By Dr. Gyan Pathak
Independent journalism – the kind that favours public interest over political, commercial, or factional agenda – is in peril, due to erosion of business models, increasing crackdowns on press freedom, and ongoing threats against the safety of journalists. The coming decade, therefore, will be decisive for the survival of a democratic public sphere.
But journalism’s survival cannot be taken for granted, even in countries with a long tradition of respecting press, UNESCO’s new World Trends in Freedom of Expression and Media Development: Global report 2021/22 has said. The existential threat to news media requires proactive efforts to support journalism as public good. New policies and measures are urgently needed – including public financing for trusted news outlets, enhanced support for public service media, and redoubling of donor aid and philanthropic investments in news production – to insure that journalism can continue to function as a public good. It is urgent because approximately 85 per cent of the world’s population experienced a decline in press freedom in their country. Measures responding to the COVID-19 were also frequently used to justify violations of press freedom it says.
Financial and technological transformation have forced news outlets, especially those serving local communities to close. Advertising revenue for newspapers plummeted by nearly half in the ten-year period ending 2019, and then COVID-19 pandemic exacerbated this trend, now threatening to create and “extinction level” event for independent journalism outlets. Moreover, social media poses “existential threat” to traditional, trustworthy news, says UNESCO.
In the past five years, the report has highlighted, both news audience and advertising revenue have moved in huge numbers, from 35 per cent in 2016 to 54 per cent in 2021, to internet platforms, with only two companies – Google and Meta (formerly known as Facebook) – soaking up half of all global digital advertising spend. The report has indicated the threat to “freedom of the press” because news outlets often struggle to get clicks from readers that determine advertising revenue, and many find themselves “squeezed out” by the proliferation of new voices in the online space and algorithms of digital intermediaries. In the digital ecosystem, the large internet companies have thus turned into the “new gatekeepers”. Social media users have nearly doubled from 2.3 billion in 2016 to 4.2 billion in 2021 accessing more contents and voices – but not necessarily with the distinctive added value of journalistic content.

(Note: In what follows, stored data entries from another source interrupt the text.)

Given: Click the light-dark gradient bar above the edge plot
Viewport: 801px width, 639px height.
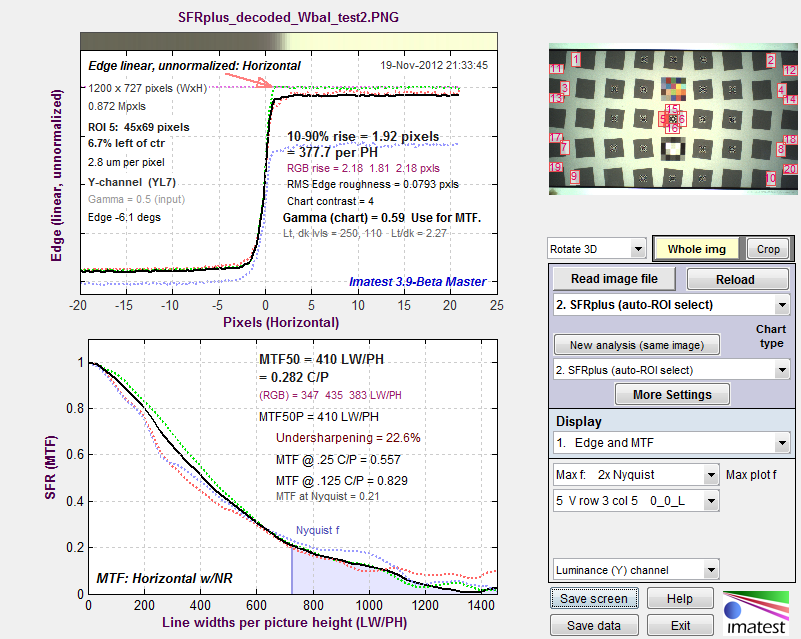Looking at the screenshot, I should tap(289, 41).
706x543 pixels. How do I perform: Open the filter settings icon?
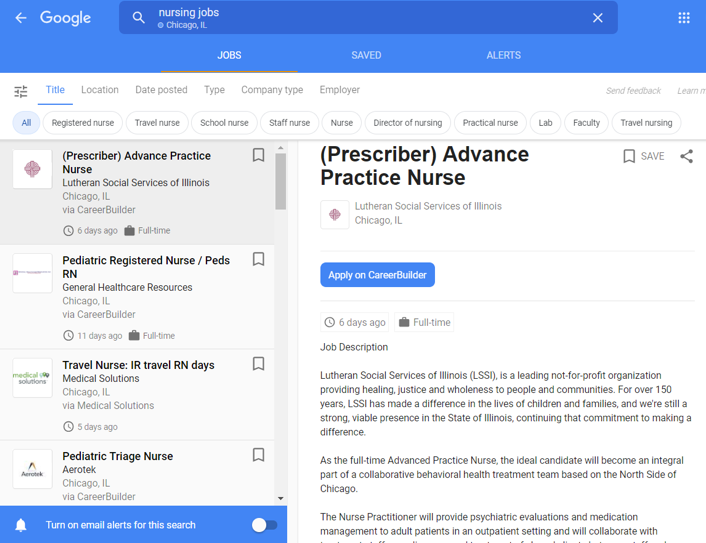point(21,91)
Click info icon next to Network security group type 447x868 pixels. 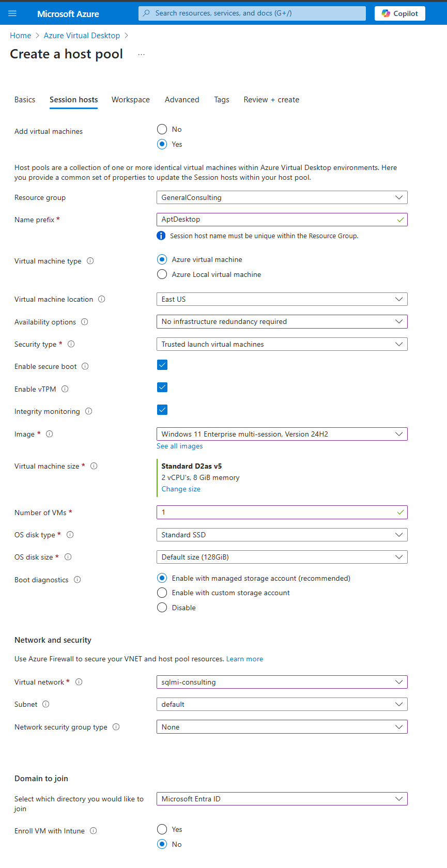click(x=116, y=727)
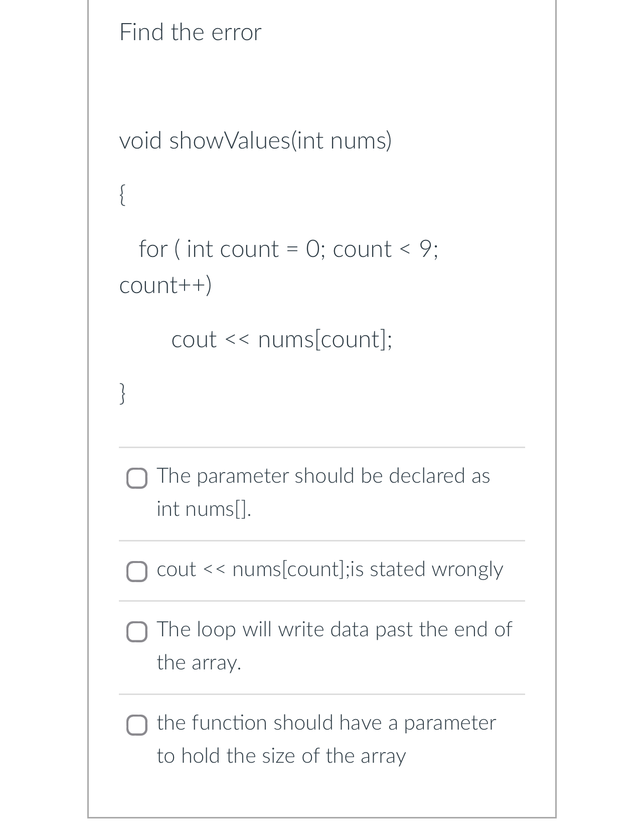Screen dimensions: 644x830
Task: Select 'The loop will write data past the end'
Action: 334,645
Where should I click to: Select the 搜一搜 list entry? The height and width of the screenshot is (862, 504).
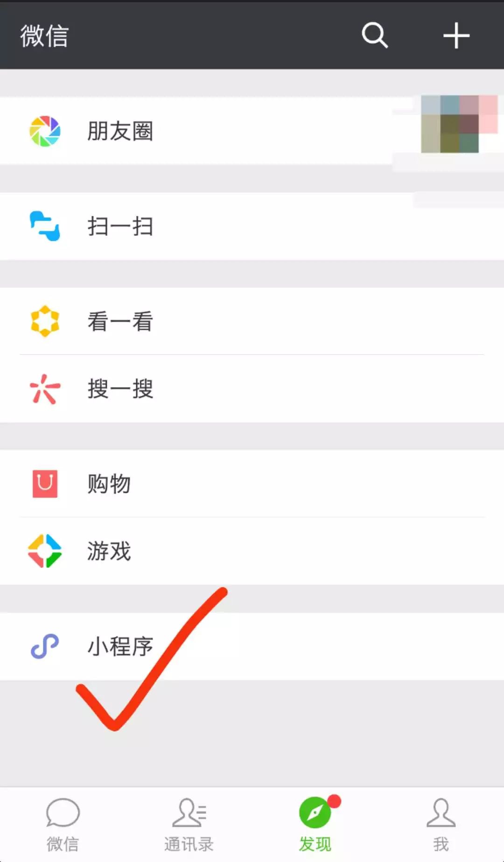pyautogui.click(x=252, y=389)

The pandemic since the beginning of 2020 has exacerbated the decline of advertising revenue, job losses, and newsroom closures. During this period false content even relating to the pandemic spread rapidly in social media, while journalistic job cuts crated a ‘significant vacuum’ in the information landscape, particularly in low and middle-income countries. For example in September 2020, over one million posts circulated on Twitter with inaccurate, unreliable, or misleading information. A survey has found at least two-thirds of the journalists feeling less secure in their jobs due to economic pressures on news media organisations.
Not only this, journalists are being targeted and attacked. From 2016 to the end of 2021, a total 455 journalists were killed around the world, who were either targeted as a result of their work, or while on the job. Almost 9 out of 10 killings remain unresolved, and the attackers have general impunity. There have also been increasing threats to the safety of journalists not only from government and criminal groups but also from private lobbies and from some members of the public who feel increasingly emboldened to launce slurs and attacks online.
Surge in online violence against journalists is another new and evolving trend, and one which disproportionately affects women journalists. A UNESCO paper published last year had found that more than seven out of ten women journalists surveyed had experienced online violence and a fifth reported being victim of offline violence in connection with online threats.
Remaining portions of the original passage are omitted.